(Stored items)
——

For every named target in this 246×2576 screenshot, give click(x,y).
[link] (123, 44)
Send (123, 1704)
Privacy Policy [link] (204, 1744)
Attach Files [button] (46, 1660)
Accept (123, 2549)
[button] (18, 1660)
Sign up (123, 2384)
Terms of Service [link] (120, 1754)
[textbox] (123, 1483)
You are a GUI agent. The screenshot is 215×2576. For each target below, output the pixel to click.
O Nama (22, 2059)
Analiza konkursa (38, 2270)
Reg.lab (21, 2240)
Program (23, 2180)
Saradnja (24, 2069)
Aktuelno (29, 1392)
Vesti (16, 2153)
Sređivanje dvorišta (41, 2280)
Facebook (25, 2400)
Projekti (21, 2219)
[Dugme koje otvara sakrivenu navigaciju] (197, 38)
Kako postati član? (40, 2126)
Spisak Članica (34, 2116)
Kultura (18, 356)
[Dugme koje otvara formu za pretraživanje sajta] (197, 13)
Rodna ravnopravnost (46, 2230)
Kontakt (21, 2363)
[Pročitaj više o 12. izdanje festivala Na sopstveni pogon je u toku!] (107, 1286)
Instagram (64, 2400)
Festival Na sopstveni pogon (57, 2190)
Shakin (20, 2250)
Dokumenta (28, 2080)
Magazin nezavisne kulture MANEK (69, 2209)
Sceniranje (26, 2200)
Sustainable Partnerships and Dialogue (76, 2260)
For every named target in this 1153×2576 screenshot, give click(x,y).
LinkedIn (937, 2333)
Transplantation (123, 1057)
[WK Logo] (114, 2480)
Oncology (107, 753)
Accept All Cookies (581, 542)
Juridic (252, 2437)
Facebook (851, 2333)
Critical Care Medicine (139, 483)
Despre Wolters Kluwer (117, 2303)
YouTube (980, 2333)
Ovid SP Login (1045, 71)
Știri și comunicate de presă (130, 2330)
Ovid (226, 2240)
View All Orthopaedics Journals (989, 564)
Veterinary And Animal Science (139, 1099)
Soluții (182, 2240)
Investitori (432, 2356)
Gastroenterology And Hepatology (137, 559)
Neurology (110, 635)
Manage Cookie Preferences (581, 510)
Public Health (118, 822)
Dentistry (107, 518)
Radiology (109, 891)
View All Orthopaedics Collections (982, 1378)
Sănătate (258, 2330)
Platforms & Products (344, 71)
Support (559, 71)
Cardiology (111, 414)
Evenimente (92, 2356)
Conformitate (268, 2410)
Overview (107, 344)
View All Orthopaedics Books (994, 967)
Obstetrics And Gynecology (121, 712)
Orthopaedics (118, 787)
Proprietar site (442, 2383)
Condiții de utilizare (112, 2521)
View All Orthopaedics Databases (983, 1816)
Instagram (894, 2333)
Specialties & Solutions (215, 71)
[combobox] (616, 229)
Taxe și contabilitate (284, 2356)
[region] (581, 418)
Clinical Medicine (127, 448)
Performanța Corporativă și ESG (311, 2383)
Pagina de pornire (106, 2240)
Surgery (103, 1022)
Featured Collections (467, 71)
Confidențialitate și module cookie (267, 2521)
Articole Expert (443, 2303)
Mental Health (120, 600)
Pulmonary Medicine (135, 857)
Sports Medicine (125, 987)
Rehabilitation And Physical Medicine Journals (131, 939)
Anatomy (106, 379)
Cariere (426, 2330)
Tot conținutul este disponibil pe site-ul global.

——

**Directions:**
Each line above is to be copied exactly as written.

**Task result:**
For every named target in this 246×2576 screenshot, give click(x,y).
[link] (123, 44)
Send (123, 1704)
Privacy Policy [link] (204, 1744)
Attach Files [button] (46, 1660)
Accept (123, 2549)
[button] (18, 1660)
Sign up (123, 2384)
Terms of Service [link] (120, 1754)
[textbox] (123, 1483)
You are a GUI agent. The screenshot is 215×2576. For each target below, output the pixel to click.
O Nama (22, 2059)
Analiza konkursa (38, 2270)
Reg.lab (21, 2240)
Program (23, 2180)
Saradnja (24, 2069)
Aktuelno (29, 1392)
Vesti (16, 2153)
Sređivanje dvorišta (41, 2280)
Facebook (25, 2400)
Projekti (21, 2219)
[Dugme koje otvara sakrivenu navigaciju] (197, 38)
Kako postati član? (40, 2126)
Spisak Članica (34, 2116)
Kultura (18, 356)
[Dugme koje otvara formu za pretraživanje sajta] (197, 13)
Rodna ravnopravnost (46, 2230)
Kontakt (21, 2363)
[Pročitaj više o 12. izdanje festivala Na sopstveni pogon je u toku!] (107, 1286)
Instagram (64, 2400)
Festival Na sopstveni pogon (57, 2190)
Shakin (20, 2250)
Dokumenta (28, 2080)
Magazin nezavisne kulture MANEK (69, 2209)
Sceniranje (26, 2200)
Sustainable Partnerships and Dialogue (76, 2260)
For every named target in this 1153×2576 screenshot, give click(x,y).
LinkedIn (937, 2333)
Transplantation (123, 1057)
[WK Logo] (114, 2480)
Oncology (107, 753)
Accept All Cookies (581, 542)
Juridic (252, 2437)
Facebook (851, 2333)
Critical Care Medicine (139, 483)
Despre Wolters Kluwer (117, 2303)
YouTube (980, 2333)
Ovid SP Login (1045, 71)
Știri și comunicate de presă (130, 2330)
Ovid (226, 2240)
View All Orthopaedics Journals (989, 564)
Veterinary And Animal Science (139, 1099)
Soluții (182, 2240)
Investitori (432, 2356)
Gastroenterology And Hepatology (137, 559)
Neurology (110, 635)
Manage Cookie Preferences (581, 510)
Public Health (118, 822)
Dentistry (107, 518)
Radiology (109, 891)
View All Orthopaedics Collections (982, 1378)
Sănătate (258, 2330)
Platforms & Products (344, 71)
Support (559, 71)
Cardiology (111, 414)
Evenimente (92, 2356)
Conformitate (268, 2410)
Overview (107, 344)
View All Orthopaedics Books (994, 967)
Obstetrics And Gynecology (121, 712)
Orthopaedics (118, 787)
Proprietar site (442, 2383)
Condiții de utilizare (112, 2521)
View All Orthopaedics Databases (983, 1816)
Instagram (894, 2333)
Specialties & Solutions (215, 71)
[combobox] (616, 229)
Taxe și contabilitate (284, 2356)
[region] (581, 418)
Clinical Medicine (127, 448)
Performanța Corporativă și ESG (311, 2383)
Pagina de pornire (106, 2240)
Surgery (103, 1022)
Featured Collections (467, 71)
Confidențialitate și module cookie (267, 2521)
Articole Expert (443, 2303)
Mental Health (120, 600)
Pulmonary Medicine (135, 857)
Sports Medicine (125, 987)
Rehabilitation And Physical Medicine Journals (131, 939)
Anatomy (106, 379)
Cariere (426, 2330)
Tot conținutul este disponibil pe site-ul global.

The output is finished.